Element and text location data:
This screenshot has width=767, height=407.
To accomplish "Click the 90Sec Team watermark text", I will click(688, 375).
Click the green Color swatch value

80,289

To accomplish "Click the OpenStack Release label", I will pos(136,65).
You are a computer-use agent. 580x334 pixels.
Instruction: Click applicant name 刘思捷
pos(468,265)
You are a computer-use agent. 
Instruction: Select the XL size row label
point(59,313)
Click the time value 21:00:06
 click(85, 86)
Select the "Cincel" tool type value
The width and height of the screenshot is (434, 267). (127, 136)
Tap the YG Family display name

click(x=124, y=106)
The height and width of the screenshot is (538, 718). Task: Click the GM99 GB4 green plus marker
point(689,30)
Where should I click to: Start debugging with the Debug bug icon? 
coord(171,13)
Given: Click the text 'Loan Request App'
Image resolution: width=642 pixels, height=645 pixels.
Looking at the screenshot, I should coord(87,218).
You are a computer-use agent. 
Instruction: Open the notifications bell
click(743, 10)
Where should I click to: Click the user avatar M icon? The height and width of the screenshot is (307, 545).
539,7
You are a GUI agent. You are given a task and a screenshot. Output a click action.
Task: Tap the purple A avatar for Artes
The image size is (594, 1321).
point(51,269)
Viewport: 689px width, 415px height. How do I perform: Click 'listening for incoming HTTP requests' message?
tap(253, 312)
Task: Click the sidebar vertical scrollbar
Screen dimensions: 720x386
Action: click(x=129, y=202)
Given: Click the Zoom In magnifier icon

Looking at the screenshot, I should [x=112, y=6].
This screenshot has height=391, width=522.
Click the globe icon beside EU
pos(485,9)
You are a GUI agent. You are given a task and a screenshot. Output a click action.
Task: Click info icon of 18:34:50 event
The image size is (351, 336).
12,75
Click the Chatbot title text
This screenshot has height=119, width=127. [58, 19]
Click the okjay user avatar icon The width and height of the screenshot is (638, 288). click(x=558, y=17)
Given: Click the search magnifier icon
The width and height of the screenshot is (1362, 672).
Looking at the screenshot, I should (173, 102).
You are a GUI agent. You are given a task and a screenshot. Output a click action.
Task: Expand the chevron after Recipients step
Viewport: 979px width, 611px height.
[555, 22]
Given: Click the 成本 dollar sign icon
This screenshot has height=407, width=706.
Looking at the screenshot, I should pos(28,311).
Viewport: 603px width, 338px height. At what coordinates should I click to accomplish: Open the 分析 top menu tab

Stated problem —
Change "Instruction" to "Command" in the lines from the line with "You are a computer-use agent. 580x334 pixels." up to and including the line with "point(51,269)", and give back only those lines with nothing else altered.

Result of the task —
You are a computer-use agent. 580x334 pixels.
Command: Click applicant name 刘思捷
pos(468,265)
You are a computer-use agent. 
Command: Select the XL size row label
point(59,313)
Click the time value 21:00:06
 click(85, 86)
Select the "Cincel" tool type value
The width and height of the screenshot is (434, 267). (127, 136)
Tap the YG Family display name

click(x=124, y=106)
The height and width of the screenshot is (538, 718). Task: Click the GM99 GB4 green plus marker
point(689,30)
Where should I click to: Start debugging with the Debug bug icon? 
coord(171,13)
Given: Click the text 'Loan Request App'
Image resolution: width=642 pixels, height=645 pixels.
Looking at the screenshot, I should coord(87,218).
You are a computer-use agent. 
Command: Open the notifications bell
click(743, 10)
Where should I click to: Click the user avatar M icon? The height and width of the screenshot is (307, 545).
539,7
You are a GUI agent. You are given a task and a screenshot. Output a click action.
Task: Tap the purple A avatar for Artes
The image size is (594, 1321).
point(51,269)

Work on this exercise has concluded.